Si les deux époux sont en désaccord, leur amour reste vivace. De compréhension en compromis, en « bonne » intelligence (ils sont loin d’être bêtes et méchants), ils cherchent en permanence à rester ensemble, malgré leurs différences de vue. C’est toute la beauté du scénario : jamais le réalisateur Saverio Costanzo ne cherche à créer un conflit haineux, où l’un aurait raison et l’autre pas. Hungry Hearts possède une force invisible, celle de ne jamais obliger le spectateur à juger l’un plutôt que l’autre.

Selon les moments, on sera même enclin à basculer dans l’autre camp. Aussi, quand la tragédie survient à la fin du film, il n’y a aucun soulagement, juste de la tristesse. Hungry Hearts est une histoire où l’amour est plus fort que tout. Mais c’est aussi un récit qui, fatalement, ramène à une dure réalité : l’instinct maternel peut-être destructeur. Car il s’agit bien d’une histoire de mères. Celle de Jude, comme celle du bébé. Les hommes sont presque passifs. C’est l’autre intérêt du film. La détermination des femmes les valorise quand les hommes semblent dépendants.

Horreur conjugale

Le cartésien ne peut avoir raison de l’instinctive. Seule la « folie » dans la quelle elle glisse permet, par instants, une ouverture pour qu’il reprenne la situation en mains. Plus elle est paumée, plus le film sombre dans une intensité psychologique, aux frontières du film d’horreur (on pense à Rosemary’s Baby). Même la caméra s’autorise quelques effets étranges, déformants, comme pour accentuer la détresse de Mina, son détachement des réalités. Mais le couple bat immanquablement de l’aile. Jude est poussé dans ses retranchements et réagit brutalement. Hungry Hearts aurait pu s'intituler Angry Hearts. La colère monte et on craint que la haine ne dévaste tout. On peut regretter que la mise en scène ne soit pas plus ténue, plus cohérente. Autant le film captive par ses variations de tonalités, entre errance et thriller, drame familial et déraillement - ce ne sont pas les rebondissements qui manque (kidnapping, police, etc…). Autant cette guerre larvée et non souhaitée par les deux camps manque d’intensité dans les moments cruciaux, tandis qu’elle sublime les scènes les plus contemplatives.

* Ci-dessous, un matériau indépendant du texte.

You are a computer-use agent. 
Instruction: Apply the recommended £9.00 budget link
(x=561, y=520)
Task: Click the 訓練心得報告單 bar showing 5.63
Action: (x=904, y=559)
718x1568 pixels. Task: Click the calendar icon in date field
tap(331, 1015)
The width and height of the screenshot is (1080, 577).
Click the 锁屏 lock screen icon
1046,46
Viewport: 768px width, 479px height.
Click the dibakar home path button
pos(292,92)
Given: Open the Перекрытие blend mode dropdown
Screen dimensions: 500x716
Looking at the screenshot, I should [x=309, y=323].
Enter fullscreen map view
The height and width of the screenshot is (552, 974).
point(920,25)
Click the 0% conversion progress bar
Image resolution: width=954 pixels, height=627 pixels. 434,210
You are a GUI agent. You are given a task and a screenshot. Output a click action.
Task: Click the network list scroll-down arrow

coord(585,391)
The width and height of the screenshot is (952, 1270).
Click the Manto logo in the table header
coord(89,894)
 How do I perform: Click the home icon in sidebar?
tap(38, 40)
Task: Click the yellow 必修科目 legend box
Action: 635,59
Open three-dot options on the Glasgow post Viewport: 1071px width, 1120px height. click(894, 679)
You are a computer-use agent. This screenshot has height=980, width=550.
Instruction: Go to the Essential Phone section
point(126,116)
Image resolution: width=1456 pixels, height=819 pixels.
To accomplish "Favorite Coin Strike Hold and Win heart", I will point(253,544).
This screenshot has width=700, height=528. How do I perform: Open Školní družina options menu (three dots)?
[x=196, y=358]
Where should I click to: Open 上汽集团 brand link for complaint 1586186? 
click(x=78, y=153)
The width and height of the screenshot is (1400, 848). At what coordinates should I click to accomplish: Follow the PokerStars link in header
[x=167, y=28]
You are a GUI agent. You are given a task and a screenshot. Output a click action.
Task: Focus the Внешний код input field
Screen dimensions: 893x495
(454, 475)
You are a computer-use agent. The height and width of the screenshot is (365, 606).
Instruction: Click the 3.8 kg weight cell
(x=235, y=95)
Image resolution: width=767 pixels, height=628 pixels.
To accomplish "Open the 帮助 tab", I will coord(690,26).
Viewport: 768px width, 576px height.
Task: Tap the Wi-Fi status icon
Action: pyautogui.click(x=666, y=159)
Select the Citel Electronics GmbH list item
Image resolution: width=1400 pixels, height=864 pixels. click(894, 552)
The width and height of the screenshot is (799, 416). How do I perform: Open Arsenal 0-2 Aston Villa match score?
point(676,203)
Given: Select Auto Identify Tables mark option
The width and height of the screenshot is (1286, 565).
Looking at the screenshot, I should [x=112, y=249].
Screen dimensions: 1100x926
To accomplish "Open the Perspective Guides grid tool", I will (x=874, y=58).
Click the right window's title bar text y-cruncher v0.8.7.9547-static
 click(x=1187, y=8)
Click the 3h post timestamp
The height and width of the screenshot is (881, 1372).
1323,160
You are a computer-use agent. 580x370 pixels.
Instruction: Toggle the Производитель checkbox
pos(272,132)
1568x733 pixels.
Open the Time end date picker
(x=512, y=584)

Cependant, l’histoire est tellement forte, les deux personnages si bien incarnés, que l’angoisse nous happe sans effort ou effet particuliers. Tout devient inquiétant, à l’image du corps anorexique de Mina. Tout devient imprévisible, à l’instar des réactions de Jude.
Salverio Costanzo parvient malgré tout à nous offrir un épilogue apaisé malgré l’atrocité de cette guerre, qui finit mal. Il aura posé, entre temps, les bonnes questions sur le couple et la responsabilité parentale dans un monde qui n’est pas forcément le meilleur pour s’épanouir. Et ce sans didactisme, sans solution imposée. Hungry Hearts n’a rien d’un joyeux conte de fée. Réaliste, cette allégorie, pas vraiment tendre, prend aux tripes. En faisant de la naissance d’un bébé, le déclic du cataclysme pour un coupe, Costanzo attaque une valeur fondamentale de nos civilisations et la société de l’enfant roi (indigo ici, précieux entre tous, unique par foi). C’est une comédie romantique empoisonnée, non pas en croquant la pomme, mais justement en refusant de la dévorer, par crainte d’être contaminé à cause de pesticides ou de sales ondes. A force d’avoir faim, d’amour, de sexe, de bonheur, le couple se désagrège. Paradoxalement les deux comédiens produisent une alchimie rare au cinéma qui les rendent indécollables de nos mémoires. Unis à jamais.